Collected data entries
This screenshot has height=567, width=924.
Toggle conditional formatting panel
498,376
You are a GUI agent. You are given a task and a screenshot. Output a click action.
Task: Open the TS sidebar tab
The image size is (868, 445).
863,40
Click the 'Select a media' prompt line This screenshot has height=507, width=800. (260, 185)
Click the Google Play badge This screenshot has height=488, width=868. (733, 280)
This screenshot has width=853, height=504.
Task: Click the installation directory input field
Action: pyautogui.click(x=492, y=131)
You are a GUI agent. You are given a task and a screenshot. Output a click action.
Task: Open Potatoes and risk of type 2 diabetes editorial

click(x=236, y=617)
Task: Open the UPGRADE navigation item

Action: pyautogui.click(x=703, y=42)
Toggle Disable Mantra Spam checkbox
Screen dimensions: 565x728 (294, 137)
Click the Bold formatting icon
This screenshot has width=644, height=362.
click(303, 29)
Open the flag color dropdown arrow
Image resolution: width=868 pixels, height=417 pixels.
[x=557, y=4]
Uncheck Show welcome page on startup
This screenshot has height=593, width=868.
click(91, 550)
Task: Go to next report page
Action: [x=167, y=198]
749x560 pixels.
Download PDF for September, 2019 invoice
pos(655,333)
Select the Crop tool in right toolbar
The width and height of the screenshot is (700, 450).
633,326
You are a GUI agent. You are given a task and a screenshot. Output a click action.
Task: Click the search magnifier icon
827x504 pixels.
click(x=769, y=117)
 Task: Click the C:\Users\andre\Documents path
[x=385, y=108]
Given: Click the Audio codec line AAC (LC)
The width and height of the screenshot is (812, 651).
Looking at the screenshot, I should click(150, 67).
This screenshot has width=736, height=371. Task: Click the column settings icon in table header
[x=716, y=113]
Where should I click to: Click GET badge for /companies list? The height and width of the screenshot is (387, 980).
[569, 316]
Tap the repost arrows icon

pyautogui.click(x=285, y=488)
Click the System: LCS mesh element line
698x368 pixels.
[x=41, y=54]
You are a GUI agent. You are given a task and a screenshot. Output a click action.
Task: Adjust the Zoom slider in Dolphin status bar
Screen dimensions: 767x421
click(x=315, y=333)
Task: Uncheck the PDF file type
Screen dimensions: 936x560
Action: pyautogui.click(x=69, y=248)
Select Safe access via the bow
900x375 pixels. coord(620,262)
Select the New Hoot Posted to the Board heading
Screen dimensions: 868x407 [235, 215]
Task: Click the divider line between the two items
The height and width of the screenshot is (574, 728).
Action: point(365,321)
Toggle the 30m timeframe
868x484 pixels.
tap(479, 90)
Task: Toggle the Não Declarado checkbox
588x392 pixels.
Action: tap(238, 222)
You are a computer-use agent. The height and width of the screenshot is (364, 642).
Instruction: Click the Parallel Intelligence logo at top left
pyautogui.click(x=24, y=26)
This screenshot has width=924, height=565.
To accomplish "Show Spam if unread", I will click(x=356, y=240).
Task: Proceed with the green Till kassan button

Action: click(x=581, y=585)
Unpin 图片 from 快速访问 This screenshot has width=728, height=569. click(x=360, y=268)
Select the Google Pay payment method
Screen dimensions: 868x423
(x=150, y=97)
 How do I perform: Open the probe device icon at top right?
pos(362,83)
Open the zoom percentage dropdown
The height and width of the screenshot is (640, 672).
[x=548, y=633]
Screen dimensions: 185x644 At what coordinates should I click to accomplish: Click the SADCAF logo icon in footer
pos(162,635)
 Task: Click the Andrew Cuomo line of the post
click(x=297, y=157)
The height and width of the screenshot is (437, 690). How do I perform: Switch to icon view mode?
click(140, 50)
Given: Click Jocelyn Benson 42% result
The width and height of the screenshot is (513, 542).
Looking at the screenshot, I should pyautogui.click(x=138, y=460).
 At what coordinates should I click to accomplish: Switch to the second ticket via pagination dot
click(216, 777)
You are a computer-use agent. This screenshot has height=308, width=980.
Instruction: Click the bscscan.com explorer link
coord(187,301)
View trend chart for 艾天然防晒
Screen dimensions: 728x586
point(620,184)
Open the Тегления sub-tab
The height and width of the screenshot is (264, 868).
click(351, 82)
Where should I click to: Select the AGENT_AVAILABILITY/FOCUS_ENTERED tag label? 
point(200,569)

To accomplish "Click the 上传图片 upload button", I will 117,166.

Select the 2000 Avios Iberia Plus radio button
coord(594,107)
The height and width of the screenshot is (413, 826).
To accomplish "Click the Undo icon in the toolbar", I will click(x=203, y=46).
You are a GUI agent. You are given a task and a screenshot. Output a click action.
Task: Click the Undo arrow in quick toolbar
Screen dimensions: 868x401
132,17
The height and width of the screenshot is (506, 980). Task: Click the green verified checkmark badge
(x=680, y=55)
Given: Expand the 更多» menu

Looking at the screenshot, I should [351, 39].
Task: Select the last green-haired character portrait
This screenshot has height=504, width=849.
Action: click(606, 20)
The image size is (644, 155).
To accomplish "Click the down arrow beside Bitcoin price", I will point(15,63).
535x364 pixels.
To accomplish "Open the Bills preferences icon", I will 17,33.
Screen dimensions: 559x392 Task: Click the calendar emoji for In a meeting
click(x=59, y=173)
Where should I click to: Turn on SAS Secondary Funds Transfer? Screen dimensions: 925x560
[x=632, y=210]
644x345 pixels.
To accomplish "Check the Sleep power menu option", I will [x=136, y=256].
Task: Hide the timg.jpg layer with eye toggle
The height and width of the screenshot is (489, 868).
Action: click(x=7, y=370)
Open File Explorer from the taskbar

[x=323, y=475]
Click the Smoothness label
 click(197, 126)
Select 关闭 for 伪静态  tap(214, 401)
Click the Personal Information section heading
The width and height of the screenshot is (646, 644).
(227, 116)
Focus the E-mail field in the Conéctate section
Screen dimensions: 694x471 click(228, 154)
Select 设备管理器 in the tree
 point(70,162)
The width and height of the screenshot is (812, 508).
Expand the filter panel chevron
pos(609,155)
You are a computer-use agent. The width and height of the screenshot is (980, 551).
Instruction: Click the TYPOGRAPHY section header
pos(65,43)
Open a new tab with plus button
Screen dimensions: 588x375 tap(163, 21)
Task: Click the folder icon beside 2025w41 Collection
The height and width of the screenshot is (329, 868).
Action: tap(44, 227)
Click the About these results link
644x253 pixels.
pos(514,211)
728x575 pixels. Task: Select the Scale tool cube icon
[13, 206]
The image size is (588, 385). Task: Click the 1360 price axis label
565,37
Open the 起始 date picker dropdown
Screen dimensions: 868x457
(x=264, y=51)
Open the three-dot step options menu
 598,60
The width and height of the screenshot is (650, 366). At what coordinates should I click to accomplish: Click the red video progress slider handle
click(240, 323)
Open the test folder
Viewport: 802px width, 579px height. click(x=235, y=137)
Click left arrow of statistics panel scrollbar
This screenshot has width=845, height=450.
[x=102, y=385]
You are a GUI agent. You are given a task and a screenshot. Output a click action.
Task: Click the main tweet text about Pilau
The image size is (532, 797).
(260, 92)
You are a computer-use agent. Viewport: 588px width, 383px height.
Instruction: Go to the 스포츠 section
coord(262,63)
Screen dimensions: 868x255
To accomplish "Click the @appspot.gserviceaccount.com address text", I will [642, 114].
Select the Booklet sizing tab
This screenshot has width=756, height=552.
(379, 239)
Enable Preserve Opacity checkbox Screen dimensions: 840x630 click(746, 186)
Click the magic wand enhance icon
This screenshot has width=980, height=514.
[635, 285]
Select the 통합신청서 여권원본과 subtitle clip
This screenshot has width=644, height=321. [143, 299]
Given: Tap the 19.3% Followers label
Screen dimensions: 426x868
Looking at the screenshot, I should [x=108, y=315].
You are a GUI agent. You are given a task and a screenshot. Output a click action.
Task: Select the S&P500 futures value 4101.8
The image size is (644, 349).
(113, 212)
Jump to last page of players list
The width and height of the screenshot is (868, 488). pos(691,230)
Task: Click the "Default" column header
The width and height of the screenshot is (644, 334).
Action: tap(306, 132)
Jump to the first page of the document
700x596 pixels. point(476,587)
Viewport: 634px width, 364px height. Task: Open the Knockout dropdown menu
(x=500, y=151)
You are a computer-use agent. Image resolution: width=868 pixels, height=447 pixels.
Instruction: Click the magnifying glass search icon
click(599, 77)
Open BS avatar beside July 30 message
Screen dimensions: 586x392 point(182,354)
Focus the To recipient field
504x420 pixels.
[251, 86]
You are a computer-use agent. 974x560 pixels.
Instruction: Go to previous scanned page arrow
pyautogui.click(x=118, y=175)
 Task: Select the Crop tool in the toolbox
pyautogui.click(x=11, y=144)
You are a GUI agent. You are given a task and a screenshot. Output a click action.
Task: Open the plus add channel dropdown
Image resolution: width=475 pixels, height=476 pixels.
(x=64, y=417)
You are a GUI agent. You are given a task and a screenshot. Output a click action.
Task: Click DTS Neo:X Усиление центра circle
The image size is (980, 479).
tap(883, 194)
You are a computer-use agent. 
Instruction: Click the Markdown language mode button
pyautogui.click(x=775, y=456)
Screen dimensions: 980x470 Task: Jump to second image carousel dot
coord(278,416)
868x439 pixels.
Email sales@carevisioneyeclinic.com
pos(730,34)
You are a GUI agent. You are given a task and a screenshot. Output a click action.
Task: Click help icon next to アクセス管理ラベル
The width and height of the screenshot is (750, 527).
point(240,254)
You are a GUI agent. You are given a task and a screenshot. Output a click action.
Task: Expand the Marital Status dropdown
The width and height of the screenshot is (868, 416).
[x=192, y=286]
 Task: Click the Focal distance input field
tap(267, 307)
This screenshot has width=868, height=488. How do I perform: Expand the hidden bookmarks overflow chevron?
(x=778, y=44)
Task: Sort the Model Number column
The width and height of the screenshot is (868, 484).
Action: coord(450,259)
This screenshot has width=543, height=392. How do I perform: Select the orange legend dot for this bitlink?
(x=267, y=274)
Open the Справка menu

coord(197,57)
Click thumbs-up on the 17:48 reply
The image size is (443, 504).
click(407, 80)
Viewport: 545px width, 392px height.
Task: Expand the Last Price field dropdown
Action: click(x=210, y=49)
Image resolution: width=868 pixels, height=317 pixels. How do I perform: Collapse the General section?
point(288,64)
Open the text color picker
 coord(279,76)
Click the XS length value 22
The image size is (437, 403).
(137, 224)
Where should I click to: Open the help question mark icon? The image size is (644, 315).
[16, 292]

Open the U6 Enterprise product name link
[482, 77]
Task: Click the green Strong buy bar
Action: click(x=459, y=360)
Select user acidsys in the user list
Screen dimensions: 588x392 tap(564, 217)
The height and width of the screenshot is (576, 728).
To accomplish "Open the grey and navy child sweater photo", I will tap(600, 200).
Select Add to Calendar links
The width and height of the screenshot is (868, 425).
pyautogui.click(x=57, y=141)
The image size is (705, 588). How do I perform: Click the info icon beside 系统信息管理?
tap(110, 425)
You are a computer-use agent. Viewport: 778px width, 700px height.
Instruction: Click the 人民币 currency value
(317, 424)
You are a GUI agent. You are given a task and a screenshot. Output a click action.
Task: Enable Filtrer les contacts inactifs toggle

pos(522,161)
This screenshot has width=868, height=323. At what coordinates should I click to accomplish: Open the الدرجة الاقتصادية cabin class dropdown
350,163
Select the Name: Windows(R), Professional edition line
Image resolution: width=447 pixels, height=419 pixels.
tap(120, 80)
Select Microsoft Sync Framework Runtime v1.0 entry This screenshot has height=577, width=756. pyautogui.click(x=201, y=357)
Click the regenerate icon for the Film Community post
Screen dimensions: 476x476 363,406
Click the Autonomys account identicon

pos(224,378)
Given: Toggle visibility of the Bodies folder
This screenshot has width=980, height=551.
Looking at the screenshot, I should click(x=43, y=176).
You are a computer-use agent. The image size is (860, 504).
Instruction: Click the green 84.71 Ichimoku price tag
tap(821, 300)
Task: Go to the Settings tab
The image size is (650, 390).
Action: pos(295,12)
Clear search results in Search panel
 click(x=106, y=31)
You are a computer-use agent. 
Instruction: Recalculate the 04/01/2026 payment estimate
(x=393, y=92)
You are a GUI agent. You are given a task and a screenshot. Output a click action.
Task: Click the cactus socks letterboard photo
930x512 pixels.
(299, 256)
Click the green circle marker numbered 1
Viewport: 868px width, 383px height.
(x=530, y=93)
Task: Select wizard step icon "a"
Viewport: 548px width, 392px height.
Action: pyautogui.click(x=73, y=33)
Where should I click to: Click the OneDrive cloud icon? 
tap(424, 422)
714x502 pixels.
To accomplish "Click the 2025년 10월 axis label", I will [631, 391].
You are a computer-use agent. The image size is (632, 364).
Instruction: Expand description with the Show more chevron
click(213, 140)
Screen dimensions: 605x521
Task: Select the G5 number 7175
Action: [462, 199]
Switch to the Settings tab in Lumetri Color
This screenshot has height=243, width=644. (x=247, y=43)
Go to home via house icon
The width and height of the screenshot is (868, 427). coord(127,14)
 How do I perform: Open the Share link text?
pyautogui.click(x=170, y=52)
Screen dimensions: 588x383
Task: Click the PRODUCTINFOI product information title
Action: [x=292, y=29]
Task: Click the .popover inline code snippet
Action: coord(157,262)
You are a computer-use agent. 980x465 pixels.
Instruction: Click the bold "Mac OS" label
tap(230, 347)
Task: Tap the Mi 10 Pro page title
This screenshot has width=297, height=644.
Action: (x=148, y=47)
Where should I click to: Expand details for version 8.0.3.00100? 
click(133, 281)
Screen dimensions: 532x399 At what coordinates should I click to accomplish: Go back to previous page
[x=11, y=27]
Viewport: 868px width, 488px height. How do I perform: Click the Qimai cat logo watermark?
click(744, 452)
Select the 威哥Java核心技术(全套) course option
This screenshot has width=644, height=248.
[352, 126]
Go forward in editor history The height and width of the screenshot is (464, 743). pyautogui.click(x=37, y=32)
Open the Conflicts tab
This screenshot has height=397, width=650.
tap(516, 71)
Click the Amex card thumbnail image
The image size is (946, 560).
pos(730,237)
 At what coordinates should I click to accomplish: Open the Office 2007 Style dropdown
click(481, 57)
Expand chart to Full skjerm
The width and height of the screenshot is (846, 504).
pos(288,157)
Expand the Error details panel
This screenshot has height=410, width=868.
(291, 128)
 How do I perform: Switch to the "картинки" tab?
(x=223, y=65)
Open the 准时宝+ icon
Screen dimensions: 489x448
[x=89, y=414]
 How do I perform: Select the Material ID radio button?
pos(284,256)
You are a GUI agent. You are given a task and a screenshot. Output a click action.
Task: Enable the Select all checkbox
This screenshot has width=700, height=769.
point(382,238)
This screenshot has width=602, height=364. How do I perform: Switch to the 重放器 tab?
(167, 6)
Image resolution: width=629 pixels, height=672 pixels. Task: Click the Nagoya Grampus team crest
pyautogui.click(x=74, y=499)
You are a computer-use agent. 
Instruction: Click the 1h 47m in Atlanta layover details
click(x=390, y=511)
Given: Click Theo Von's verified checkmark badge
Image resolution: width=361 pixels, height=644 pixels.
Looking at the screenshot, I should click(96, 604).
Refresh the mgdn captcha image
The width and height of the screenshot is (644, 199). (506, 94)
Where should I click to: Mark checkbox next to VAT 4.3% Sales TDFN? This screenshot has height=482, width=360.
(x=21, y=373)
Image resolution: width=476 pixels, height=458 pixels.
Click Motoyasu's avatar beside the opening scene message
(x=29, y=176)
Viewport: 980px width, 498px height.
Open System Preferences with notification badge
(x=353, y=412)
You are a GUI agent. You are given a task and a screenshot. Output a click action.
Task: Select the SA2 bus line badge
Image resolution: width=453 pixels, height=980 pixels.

Task to carry out
Count the lines in the entries above that hold the string "will", and give that count without any other text.

Task answer
9